> [Passage shown]
Contents
- AWS GPU Pricing Overview
- AWS GPU Instance Pricing
- Commitment Discounts
- Spot Instance Pricing
- Regional Pricing Variations
- Data Transfer Costs
- Total Cost of Ownership
- Cost Optimization Strategies
- AWS vs Alternatives
- FAQ
- Related Resources
- Sources
AWS GPU Pricing Overview
AWS offers multiple GPU instance families optimized for different workloads. Pricing varies significantly by instance type, region, and commitment level.
As of March 2026, AWS GPU pricing remains high compared to specialized providers. However, integration with AWS services, global infrastructure, and reliability justify premiums for companies.
This guide breaks down each instance family, pricing structures, and strategies to minimize costs.
AWS Instance Families for ML
P5 instances (training): NVIDIA H100 SXM GPUs, 8 per instance P4 instances (legacy training): NVIDIA A100 SXM GPUs, 8 per instance G5 instances (inference): NVIDIA A10G, 1-8 per instance G4dn instances (inference): NVIDIA T4, 1-8 per instance Trn instances (training): AWS Trainium chips
P5 and P4 are for serious training. G5 and G4dn handle inference better. Trn is emerging but less mature.
Pricing Structure
AWS charges hourly for on-demand instances. No minimum commitment required but long-term commitments offer substantial discounts.
Additional costs include:
- Storage (EBS): $0.10-0.20/GB/month
- Data transfer: $0.02/GB outbound
- IP addresses: $3.60/month if unattached
The base GPU hourly cost is only part of the bill. Careful architecture minimizes ancillary costs.
AWS GPU Instance Pricing
P5 Instances (H100 GPUs)

> [Information shown]
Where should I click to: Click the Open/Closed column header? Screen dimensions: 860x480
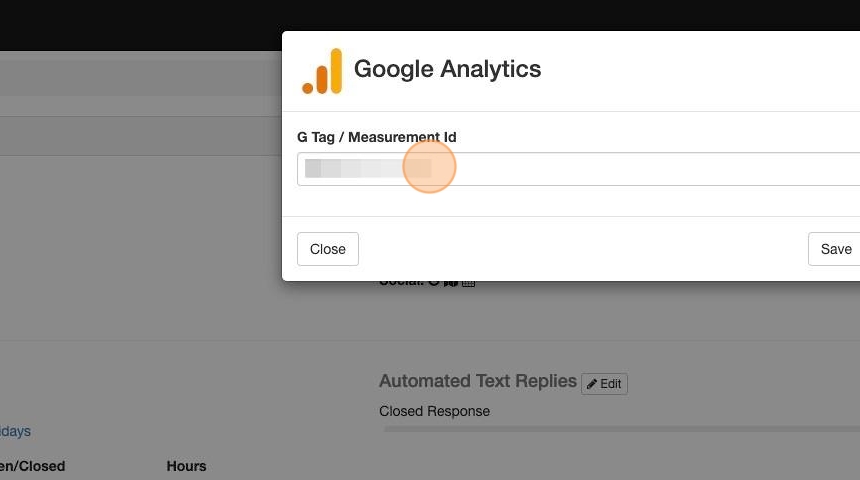32,466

> [Work required] Return a span of the AWS GPU pricing guide verbatim, starting at "AWS Instance Families" and ending after "but less mature.". The listing comes from a different source than the AWS GPU pricing guide.

> [Final answer]
AWS Instance Families for ML
P5 instances (training): NVIDIA H100 SXM GPUs, 8 per instance P4 instances (legacy training): NVIDIA A100 SXM GPUs, 8 per instance G5 instances (inference): NVIDIA A10G, 1-8 per instance G4dn instances (inference): NVIDIA T4, 1-8 per instance Trn instances (training): AWS Trainium chips
P5 and P4 are for serious training. G5 and G4dn handle inference better. Trn is emerging but less mature.